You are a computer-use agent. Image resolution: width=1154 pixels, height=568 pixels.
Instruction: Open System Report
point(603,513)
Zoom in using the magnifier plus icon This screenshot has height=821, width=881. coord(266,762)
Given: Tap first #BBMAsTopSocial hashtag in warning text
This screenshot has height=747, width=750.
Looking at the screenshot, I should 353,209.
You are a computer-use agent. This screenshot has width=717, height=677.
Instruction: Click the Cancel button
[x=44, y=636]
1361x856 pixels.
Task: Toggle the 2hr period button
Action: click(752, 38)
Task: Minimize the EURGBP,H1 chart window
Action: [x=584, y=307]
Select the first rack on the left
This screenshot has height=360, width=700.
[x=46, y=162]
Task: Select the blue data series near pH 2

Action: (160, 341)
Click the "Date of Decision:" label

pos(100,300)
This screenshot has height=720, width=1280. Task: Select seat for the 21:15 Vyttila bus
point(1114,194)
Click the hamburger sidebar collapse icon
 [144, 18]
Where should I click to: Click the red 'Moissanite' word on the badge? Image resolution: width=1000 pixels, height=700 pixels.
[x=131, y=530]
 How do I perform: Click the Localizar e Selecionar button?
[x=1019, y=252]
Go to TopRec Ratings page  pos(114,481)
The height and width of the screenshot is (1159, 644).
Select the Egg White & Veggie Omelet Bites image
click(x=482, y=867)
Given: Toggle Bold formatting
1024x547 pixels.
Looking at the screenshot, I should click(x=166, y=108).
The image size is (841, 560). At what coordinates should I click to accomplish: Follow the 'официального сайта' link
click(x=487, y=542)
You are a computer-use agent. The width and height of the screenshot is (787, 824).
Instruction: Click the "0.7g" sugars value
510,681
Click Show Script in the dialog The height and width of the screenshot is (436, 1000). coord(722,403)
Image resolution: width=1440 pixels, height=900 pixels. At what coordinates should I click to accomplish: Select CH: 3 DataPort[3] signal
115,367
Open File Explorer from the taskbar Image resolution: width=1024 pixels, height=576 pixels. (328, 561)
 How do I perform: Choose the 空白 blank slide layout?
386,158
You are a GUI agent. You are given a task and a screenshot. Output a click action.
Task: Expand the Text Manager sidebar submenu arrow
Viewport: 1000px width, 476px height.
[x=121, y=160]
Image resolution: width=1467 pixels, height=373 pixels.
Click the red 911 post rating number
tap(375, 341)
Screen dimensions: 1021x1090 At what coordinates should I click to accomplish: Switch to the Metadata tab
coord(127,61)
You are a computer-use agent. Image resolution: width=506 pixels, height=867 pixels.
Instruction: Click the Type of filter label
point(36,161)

HOW TO COMPLETE THIS TASK:
Check each line of the data above for the word "first" and copy the ones where it is found.

SOLVED PROBLEM:
Given: Tap first #BBMAsTopSocial hashtag in warning text
Select the first rack on the left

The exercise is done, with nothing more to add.